Sprague-Dawley rats (9 weeks) were used in the study. Rats were kept on high fat diet (HFD) for the induction of hyperinsulinemia while hypoinsulinemia was induced by streptozotocin. Effect of HFD feeding on the testosterone-induced prostatic growth was evaluated. Pioglitazone (PG, 20 mg/kg) was used for the reversal of compensatory hyperinsulinemia and to examine the subsequent effect on the prostatic growth.

RESULTS

Prostatic enlargement was observed in the HFD-fed rats. Significant increase in the cell proliferation markers confirmed the occurrence of cellular hyperplasia in the prostate of hyperinsulinemic rat. Enhanced alpha-adrenoceptor mediated contraction in the prostate of HFD-fed rats indicates augmented contractility of the gland. Higher level of phosphorylated-ERK suggests enhanced MEK/ERK signaling. HFD feeding has not led to change in the plasma testosterone level. However, testosterone treatment further augmented the prostatic growth in HFD-fed rats.
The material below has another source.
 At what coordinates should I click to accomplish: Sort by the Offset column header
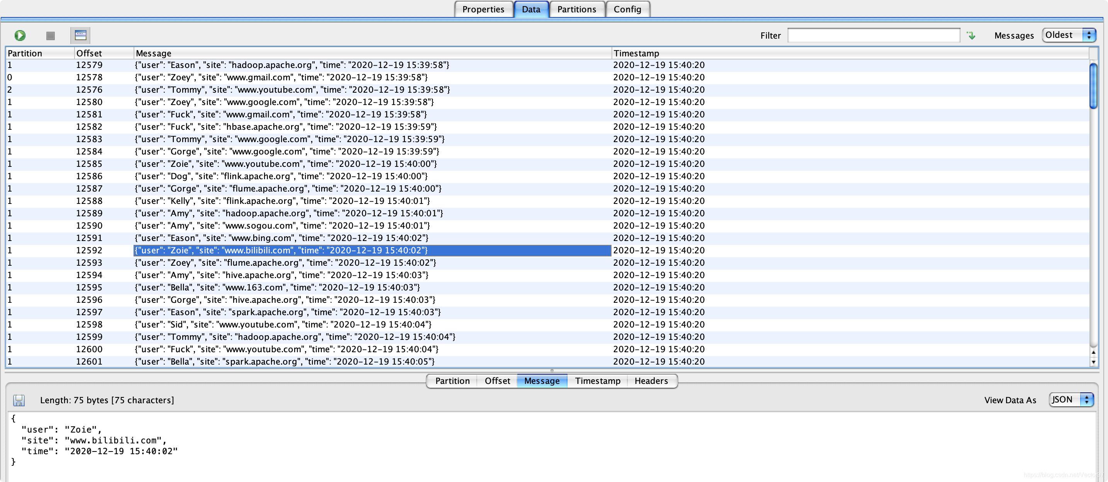click(x=103, y=53)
PG treatment led to improved insulin sensitivity, decreased plasma insulin level and prostate weight, indicating the role of compensatory hyperinsulinemia in the prostate growth.

CONCLUSIONS

The present investigation reports that HFD-feeding induced hyperinsulinemic condition leads to increased cellular proliferation, enhanced alpha-adrenoceptor mediated contraction, and enlargement of the prostate in rats.